Independent Variables

EHR use and characteristics. We measured EHR use based on the question, “Which of the following best describes [your primary practice] location’s current EHR adoption status?” with response options: 1) “We do not have an EHR system,” 2) “We are not actively using an EHR system but have one installed,” and 3) “We are actively using an EHR system.” Our main measure of EHR use assessed whether or not the physician reported their primary practice location was actively using an EHR. We also reported the percent of physicians who responded, “We are not actively using an EHR system but have one installed” or answered yes to another question, “At the reporting location, are there plans for installing a new EHR system within the next 12 months?”

We examined 3 EHR-related characteristics among physicians using EHRs: whether the EHR met MU criteria, the length of EHR experience, and the receipt of technical assistance for initial EHR implementation. Physicians who answered “yes” to the question, “Does your current system meet meaningful use criteria as defined by the Centers for Medicare & Medicaid Services (CMS)?” were considered to have EHRs that met MU criteria. Length of EHR experience was calculated based on the difference between year of the survey (ie, 2012) and year reported in response to the item: “In which year did you install your EHR system?” Receipt of technical assistance was based on questions about whether the physician’s primary practice location received assistance “in implementing an EHR system” (yes/no/uncertain) and “with training staff in using your EHR system” (yes/no/uncertain).

ACO or PCMH participation.

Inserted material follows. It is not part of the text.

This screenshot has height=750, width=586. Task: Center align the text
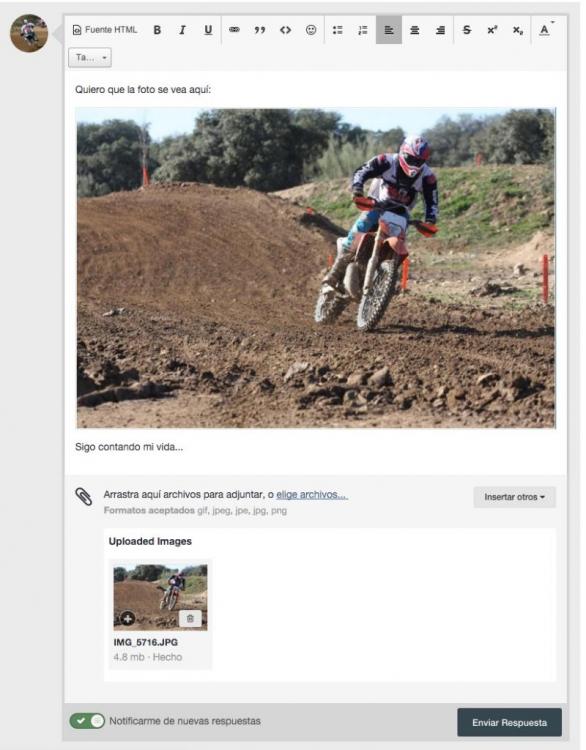point(415,30)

We measured participation in ACO or PCMH arrangements based on responses to 2 questions: 1) “Does [your primary practice location] participate in an Accountable Care Organization or similar arrangement by which you may share savings with insurers (including private insurance, Medicare, Medicaid, and other public options)?” and 2) “Does [your primary practice location] receive any additional compensation beyond routine visit fees for offering Patient-Centered Medical Home (PCMH)-type services or does [the location] participate in a certified PCMH arrangement?”

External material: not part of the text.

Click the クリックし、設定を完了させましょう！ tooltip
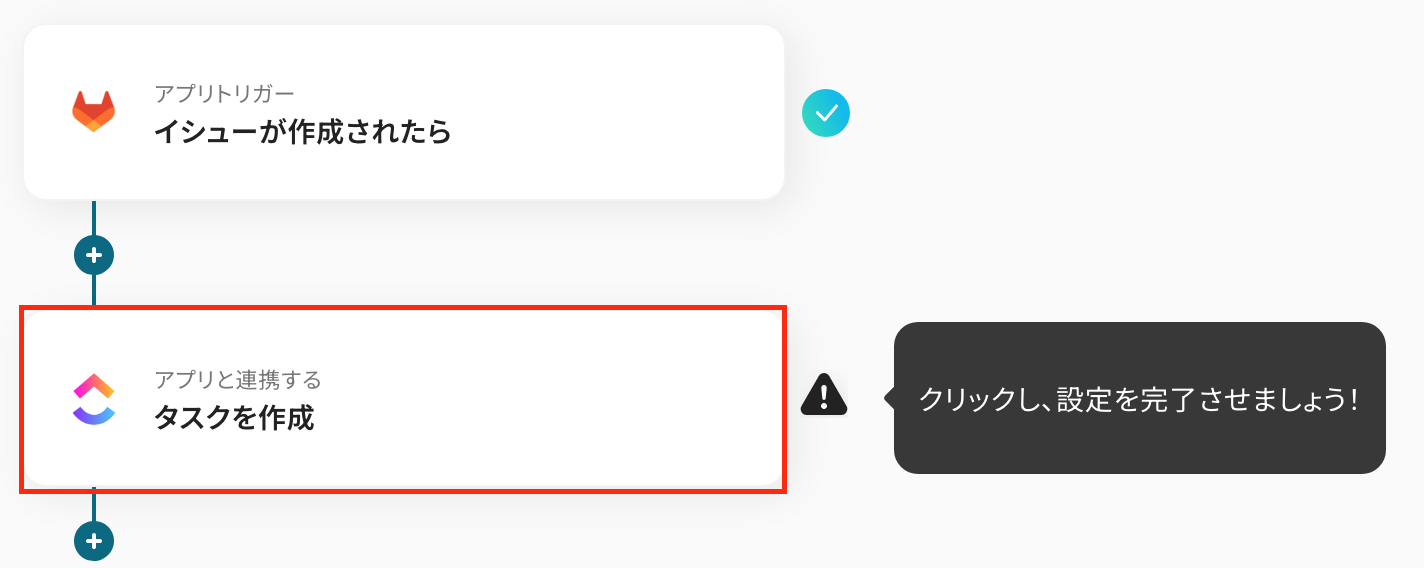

In multivariate analyses (described below), we used a measure of whether or not the physician reported participating in either an ACO or PCMH arrangement. Results of sensitivity analyses examining ACO and PCMH participation as separate variables were similar to results from the combined variable (results not shown but are available on request). 

Analyses

We first conducted univariate and bivariate descriptive statistics of the key independent and dependent variables. We then performed multivariate logistic regression to examine the relationship between EHR use, ACO or PCMH participation, and routinely performing the care processes while controlling for other physician and office characteristics. We estimated 18 logistic regression models (1 for each of the 14 individual process measures and the 4 category-level measures), regressing the dependent variable (whether or not the physician routinely performed the process of interest) on whether the physician used any EHR, whether the physician participated in an ACO or PCMH, and an interaction between the EHR use and ACO/PCMH participation variables. The models also included physician and practice characteristics as control variables: physician age, physician specialty, practice size, practice ownership, practice specialty, county metropolitan status, and region (eAppendix Table 1).

To assess whether EHR use and ACO or PCMH participation were independently associated with routinely performing the care processes, we used the logistic regression results to calculate the average incremental effects of EHR use and ACO or PCMH participation. To assess whether physicians using EHRs and participating in ACO or PCMH initiatives are more likely to routinely perform these care processes than those using EHRs alone, we used the regression results to calculate predicted probabilities for combinations of the interaction.